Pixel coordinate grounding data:

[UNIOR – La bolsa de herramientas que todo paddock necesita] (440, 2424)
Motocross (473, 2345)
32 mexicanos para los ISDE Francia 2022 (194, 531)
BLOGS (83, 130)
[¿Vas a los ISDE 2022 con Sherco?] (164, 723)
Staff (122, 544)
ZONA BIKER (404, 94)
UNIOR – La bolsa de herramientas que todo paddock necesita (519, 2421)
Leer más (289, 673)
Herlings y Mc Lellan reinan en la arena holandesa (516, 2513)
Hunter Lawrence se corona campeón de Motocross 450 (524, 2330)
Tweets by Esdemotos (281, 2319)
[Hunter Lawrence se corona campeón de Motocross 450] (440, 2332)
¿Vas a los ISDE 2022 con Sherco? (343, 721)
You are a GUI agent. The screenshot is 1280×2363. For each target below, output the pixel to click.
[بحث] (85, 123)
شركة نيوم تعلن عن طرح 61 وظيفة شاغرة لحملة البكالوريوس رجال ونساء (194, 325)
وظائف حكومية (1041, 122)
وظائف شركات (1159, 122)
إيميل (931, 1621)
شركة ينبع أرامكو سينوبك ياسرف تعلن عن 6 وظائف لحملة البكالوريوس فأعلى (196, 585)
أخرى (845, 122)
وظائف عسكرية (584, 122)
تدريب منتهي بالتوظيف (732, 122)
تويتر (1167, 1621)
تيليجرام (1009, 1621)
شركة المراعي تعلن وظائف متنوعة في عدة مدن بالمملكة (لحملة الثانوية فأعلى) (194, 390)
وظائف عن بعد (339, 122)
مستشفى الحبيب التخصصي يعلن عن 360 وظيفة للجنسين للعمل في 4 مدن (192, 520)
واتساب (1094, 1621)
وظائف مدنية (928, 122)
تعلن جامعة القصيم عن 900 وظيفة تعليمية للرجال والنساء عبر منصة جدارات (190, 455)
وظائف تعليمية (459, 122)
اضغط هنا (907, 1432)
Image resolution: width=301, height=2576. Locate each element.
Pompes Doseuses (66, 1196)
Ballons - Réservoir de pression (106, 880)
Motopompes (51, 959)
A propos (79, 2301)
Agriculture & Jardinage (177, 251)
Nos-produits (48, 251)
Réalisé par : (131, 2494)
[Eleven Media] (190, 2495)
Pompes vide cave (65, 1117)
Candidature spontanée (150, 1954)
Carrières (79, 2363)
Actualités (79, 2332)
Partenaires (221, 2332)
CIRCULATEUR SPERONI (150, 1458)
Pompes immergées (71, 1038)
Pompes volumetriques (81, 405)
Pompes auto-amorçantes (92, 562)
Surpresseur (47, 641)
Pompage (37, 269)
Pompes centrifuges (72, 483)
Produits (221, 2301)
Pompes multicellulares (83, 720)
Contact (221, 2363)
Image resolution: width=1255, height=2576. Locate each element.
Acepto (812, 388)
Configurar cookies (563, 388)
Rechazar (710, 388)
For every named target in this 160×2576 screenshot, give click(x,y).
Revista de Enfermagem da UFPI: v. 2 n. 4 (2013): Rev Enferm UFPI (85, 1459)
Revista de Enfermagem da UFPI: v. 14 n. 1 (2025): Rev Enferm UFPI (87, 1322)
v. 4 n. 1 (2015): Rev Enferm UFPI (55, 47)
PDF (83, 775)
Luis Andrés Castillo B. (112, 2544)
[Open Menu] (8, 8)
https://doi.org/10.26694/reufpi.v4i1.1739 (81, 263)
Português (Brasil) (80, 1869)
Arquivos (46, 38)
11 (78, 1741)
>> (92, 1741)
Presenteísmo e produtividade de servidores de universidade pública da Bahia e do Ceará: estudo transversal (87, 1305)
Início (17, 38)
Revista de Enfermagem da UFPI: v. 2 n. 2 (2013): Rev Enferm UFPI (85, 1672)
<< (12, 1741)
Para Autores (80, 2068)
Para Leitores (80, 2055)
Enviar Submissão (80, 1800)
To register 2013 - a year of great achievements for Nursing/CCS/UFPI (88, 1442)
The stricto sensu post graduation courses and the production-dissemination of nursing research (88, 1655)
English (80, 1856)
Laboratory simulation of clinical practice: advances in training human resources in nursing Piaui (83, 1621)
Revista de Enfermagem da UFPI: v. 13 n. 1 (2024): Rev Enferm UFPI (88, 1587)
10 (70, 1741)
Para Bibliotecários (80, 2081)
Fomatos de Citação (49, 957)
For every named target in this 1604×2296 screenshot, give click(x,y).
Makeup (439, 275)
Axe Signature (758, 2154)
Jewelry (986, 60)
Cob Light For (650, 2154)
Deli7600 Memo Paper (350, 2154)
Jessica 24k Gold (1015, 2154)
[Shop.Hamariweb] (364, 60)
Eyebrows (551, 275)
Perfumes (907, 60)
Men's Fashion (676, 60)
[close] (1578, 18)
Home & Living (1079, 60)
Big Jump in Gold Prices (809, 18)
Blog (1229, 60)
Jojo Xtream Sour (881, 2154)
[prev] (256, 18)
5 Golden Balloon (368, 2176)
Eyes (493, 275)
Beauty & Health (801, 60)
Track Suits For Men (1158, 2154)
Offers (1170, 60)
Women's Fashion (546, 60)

Instructions for the task: Retype exactly the lines above, from the one with "Pompes volumetriques (81, 405)" through the one with "For every named target in this 160×2576", inclusive.

Task solution:
Pompes volumetriques (81, 405)
Pompes auto-amorçantes (92, 562)
Surpresseur (47, 641)
Pompage (37, 269)
Pompes centrifuges (72, 483)
Produits (221, 2301)
Pompes multicellulares (83, 720)
Contact (221, 2363)
Image resolution: width=1255, height=2576. Locate each element.
Acepto (812, 388)
Configurar cookies (563, 388)
Rechazar (710, 388)
For every named target in this 160×2576 screenshot, give click(x,y).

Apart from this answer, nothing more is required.